» **What is needed**: Across the entries below, how many lines include "click"? Give the number and nothing else.

[Collection entries]
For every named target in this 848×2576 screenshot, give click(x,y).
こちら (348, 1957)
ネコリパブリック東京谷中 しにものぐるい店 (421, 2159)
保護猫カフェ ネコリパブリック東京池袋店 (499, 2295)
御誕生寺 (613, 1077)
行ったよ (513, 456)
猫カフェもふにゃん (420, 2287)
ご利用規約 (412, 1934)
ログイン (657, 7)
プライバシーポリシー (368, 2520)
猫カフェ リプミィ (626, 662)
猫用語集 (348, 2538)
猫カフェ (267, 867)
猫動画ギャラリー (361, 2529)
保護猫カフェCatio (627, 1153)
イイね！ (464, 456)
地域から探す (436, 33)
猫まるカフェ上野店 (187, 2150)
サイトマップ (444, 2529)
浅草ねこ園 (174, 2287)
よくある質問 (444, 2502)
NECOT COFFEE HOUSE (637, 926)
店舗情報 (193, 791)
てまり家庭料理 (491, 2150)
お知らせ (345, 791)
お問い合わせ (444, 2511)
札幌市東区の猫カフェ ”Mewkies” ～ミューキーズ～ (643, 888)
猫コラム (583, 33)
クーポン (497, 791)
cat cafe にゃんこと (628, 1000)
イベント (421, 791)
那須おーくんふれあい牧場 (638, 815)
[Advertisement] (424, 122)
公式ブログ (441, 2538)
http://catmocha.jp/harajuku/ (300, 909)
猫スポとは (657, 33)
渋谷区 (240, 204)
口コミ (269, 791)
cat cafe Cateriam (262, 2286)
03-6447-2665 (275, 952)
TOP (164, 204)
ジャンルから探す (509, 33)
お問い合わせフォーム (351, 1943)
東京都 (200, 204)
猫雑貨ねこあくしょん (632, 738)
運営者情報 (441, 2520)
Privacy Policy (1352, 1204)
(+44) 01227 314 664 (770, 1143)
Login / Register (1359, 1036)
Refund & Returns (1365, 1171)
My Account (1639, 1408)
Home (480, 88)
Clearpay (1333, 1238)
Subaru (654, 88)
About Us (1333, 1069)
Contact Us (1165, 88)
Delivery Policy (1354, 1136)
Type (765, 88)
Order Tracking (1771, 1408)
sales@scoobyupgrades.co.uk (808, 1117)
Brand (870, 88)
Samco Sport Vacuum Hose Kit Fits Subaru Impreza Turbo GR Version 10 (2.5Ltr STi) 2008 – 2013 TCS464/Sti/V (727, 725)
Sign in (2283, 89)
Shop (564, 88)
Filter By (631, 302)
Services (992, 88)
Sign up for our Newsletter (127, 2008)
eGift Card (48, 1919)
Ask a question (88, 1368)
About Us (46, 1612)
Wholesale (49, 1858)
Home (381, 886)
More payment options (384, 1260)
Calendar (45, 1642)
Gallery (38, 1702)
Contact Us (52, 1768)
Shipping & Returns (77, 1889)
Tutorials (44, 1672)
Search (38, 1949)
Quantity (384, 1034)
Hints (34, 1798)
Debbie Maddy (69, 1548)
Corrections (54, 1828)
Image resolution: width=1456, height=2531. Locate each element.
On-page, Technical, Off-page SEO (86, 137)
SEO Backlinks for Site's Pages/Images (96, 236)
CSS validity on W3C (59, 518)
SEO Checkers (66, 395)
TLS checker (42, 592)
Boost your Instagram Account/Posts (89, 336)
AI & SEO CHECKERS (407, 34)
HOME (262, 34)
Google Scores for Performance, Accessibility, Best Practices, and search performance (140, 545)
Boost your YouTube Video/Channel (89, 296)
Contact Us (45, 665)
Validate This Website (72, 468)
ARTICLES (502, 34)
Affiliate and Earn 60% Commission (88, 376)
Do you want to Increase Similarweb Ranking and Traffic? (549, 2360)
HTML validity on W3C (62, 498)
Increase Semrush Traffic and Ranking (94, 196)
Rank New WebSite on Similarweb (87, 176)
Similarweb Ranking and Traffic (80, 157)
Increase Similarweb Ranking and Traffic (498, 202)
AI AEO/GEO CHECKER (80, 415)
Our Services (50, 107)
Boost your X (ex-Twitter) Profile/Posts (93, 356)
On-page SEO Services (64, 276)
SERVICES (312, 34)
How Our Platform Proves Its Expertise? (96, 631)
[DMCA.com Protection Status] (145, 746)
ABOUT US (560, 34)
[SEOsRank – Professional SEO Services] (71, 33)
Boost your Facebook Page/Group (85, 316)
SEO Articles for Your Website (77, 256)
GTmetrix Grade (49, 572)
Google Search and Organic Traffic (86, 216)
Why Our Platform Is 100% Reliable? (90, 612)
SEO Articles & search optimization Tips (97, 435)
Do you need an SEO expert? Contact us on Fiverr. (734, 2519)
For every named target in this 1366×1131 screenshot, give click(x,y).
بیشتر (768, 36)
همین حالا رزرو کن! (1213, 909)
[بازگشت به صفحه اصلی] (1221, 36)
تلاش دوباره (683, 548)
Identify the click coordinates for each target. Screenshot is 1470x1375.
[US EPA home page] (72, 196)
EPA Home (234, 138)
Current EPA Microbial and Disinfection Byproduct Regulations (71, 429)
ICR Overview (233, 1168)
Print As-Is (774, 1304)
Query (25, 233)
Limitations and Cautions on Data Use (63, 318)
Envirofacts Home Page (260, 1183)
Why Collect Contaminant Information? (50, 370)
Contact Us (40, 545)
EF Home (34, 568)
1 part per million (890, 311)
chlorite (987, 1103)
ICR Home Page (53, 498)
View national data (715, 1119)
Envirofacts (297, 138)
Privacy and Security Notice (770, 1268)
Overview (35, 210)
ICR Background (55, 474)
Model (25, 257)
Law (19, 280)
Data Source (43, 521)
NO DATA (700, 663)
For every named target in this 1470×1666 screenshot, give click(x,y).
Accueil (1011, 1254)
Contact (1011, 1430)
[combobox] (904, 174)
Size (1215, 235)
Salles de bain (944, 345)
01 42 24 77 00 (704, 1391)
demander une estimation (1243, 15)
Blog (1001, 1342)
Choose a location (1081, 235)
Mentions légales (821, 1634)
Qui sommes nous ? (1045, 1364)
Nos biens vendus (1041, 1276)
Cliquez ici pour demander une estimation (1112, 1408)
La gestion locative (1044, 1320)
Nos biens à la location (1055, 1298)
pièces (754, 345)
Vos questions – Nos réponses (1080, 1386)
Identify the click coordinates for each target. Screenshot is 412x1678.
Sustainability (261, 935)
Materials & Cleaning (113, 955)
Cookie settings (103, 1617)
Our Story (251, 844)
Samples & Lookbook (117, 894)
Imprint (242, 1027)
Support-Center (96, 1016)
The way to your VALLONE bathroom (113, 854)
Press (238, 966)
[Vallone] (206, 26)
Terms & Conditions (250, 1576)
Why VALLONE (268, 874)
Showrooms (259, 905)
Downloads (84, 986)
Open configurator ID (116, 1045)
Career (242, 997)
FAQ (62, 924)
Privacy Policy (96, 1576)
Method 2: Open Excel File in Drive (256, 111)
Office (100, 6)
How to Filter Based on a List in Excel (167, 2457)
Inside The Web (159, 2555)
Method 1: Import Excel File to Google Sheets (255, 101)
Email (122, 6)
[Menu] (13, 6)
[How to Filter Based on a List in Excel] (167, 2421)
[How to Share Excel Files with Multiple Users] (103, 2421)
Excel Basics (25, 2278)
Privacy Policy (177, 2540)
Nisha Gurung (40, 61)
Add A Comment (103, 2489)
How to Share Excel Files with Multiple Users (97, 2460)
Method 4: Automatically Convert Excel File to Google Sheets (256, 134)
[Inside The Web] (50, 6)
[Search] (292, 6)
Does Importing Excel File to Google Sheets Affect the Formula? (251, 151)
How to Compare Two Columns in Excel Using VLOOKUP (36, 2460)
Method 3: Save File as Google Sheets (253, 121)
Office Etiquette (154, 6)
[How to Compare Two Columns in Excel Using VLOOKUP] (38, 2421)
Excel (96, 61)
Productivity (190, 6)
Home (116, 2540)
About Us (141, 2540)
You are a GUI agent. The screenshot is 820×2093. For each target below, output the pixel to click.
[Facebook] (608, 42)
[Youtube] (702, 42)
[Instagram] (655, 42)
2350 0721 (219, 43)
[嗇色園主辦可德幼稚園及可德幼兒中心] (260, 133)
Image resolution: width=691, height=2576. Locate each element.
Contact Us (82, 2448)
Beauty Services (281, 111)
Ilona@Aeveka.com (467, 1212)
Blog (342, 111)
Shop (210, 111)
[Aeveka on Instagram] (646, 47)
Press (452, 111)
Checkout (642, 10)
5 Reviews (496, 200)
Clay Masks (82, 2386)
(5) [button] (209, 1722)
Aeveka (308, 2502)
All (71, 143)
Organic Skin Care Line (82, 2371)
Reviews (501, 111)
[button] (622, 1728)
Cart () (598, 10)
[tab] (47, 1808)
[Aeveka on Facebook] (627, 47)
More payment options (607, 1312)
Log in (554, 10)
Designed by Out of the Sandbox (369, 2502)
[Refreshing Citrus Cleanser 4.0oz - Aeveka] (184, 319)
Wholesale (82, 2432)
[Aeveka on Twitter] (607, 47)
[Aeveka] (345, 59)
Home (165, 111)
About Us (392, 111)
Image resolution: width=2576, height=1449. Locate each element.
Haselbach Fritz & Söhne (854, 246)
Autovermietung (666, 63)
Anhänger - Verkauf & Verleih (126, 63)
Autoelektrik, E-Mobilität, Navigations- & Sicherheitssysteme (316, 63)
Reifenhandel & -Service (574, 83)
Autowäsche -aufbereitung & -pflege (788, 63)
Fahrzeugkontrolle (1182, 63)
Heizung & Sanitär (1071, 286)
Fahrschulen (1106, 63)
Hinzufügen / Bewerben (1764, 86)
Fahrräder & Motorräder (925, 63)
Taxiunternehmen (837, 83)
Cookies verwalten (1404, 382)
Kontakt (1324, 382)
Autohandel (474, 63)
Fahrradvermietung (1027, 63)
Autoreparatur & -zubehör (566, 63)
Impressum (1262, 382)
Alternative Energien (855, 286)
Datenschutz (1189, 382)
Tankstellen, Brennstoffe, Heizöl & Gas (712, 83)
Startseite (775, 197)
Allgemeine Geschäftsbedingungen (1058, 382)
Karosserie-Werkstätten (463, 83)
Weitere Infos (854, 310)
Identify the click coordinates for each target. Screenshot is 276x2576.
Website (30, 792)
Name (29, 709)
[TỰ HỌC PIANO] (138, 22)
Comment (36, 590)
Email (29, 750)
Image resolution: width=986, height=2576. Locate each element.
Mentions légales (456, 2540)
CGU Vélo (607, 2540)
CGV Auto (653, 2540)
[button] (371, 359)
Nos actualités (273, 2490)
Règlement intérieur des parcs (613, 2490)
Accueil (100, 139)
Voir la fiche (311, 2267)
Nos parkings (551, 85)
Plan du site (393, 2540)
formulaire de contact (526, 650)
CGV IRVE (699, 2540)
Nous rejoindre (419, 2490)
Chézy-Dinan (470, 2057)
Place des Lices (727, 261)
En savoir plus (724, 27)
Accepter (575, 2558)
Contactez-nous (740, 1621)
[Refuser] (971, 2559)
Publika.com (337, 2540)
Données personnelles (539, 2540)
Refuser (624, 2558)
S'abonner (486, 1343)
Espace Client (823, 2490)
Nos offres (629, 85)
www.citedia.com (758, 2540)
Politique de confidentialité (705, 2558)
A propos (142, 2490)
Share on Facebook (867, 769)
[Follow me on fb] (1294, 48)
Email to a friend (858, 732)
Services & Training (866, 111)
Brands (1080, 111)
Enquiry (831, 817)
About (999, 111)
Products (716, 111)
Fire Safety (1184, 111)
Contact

» **Written answer**: 7